Вообразите себе изумление стоящей под венцом Фрадл: ее фату приподняли — лишь настолько, чтоб она смогла произнести благословение над вином, — и она впервые увидела сурового крупного господина, который должен был вот-вот стать ее мужем.

Что произошло потом? Фрадл плакала три дня и три ночи, пока Юда-Лейб не сжалился над ней. Он сказал: «Фраделе, если ты так несчастна со мной, я готов расторгнуть брак (еще не скрепленный ложем) и отправить тебя домой». И тут она поняла, что на самом деле дома, куда бы она могла вернуться, у нее нет, смирилась и родила мужу четырнадцать или пятнадцать детей (некоторые оказались мертворожденными). А еще Фрадл стала его доверенным компаньоном.
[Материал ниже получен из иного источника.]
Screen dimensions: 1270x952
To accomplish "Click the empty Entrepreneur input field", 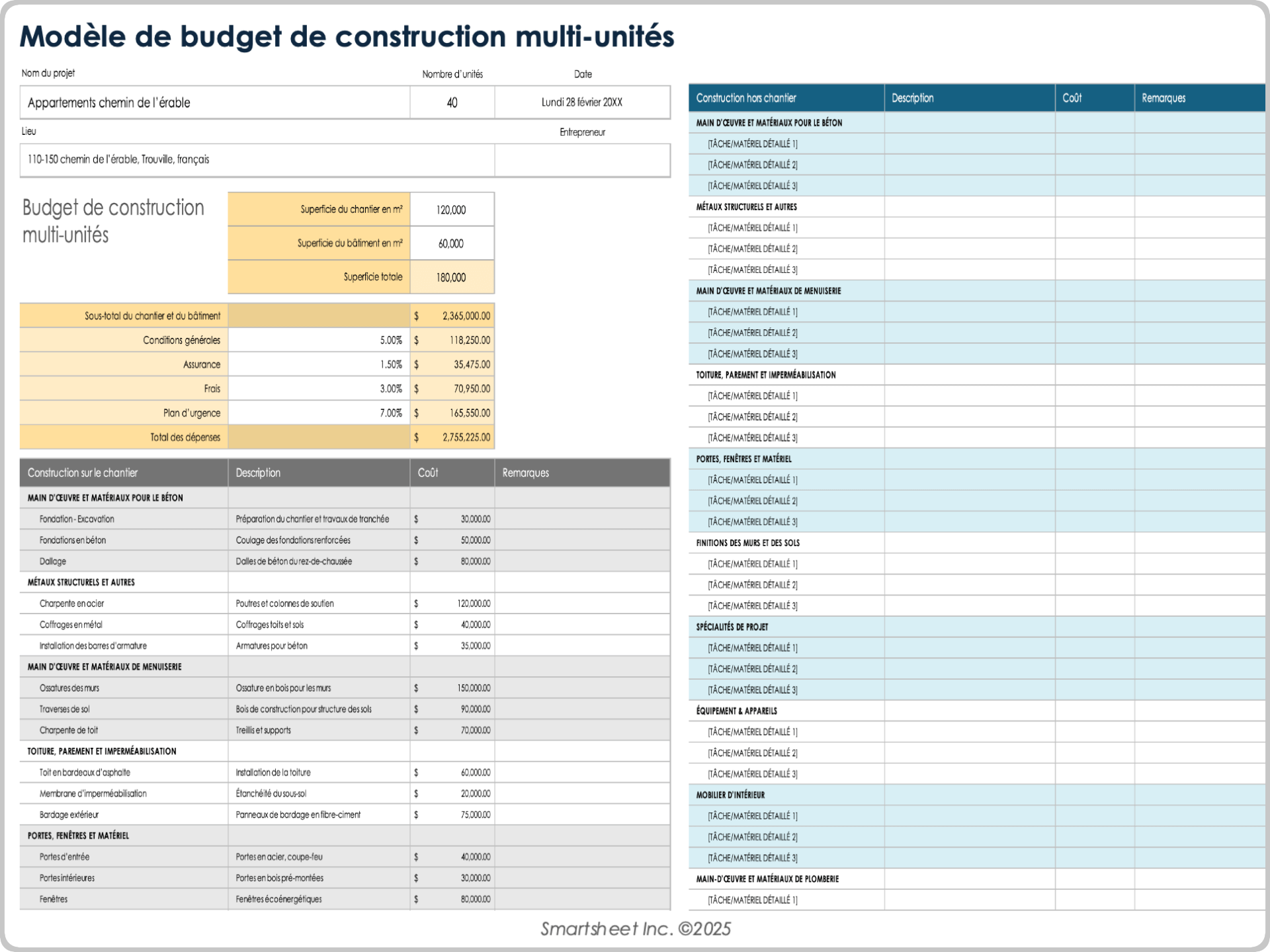I will pos(582,159).
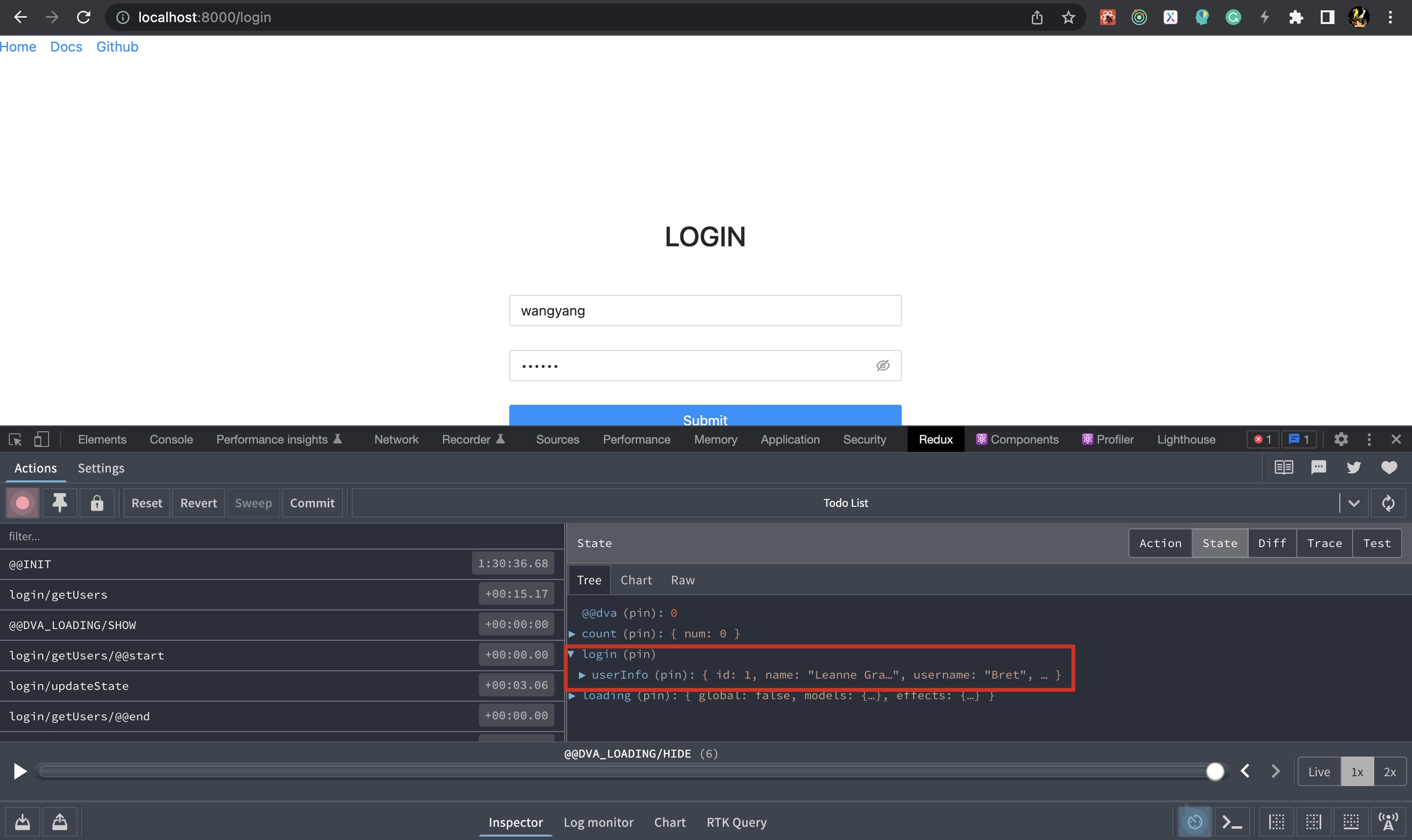Open DevTools settings gear icon

click(x=1341, y=439)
В отличие от бух, сейферникогда не лжет, никогда ничего не придумывает для развлечения читателя. Как же мы, дети, должны были реагировать на рассказы о Фрадл Мац, чей царственный портрет висел над кроватью наших родителей и чьи мудрые речения неизменно сопровождали все наши действия? Повзрослев, мы отправились в мир в поисках сейфер,который смог бы подтвердить эти истории.

Как-то раз знойным днем моя сестра Рут — ей тогда был двадцать один год, и было это во время ее медового месяца, ни больше ни меньше, — оказалась в книжной лавке на улице Алленби в Тель-Авиве, где разговорилась со стариком продавцом — присыпанная табачными крошками спутанная борода, черный костюм и мягкая фетровая шляпа. Они, конечно, разговаривали на идише. Рут спросила, нет ли у него на продажу каких-нибудь книг, изданных Фрадл Мац.

«Фрадл Мац? — переспросил он. — Она была самой прекрасной женщиной Вильно».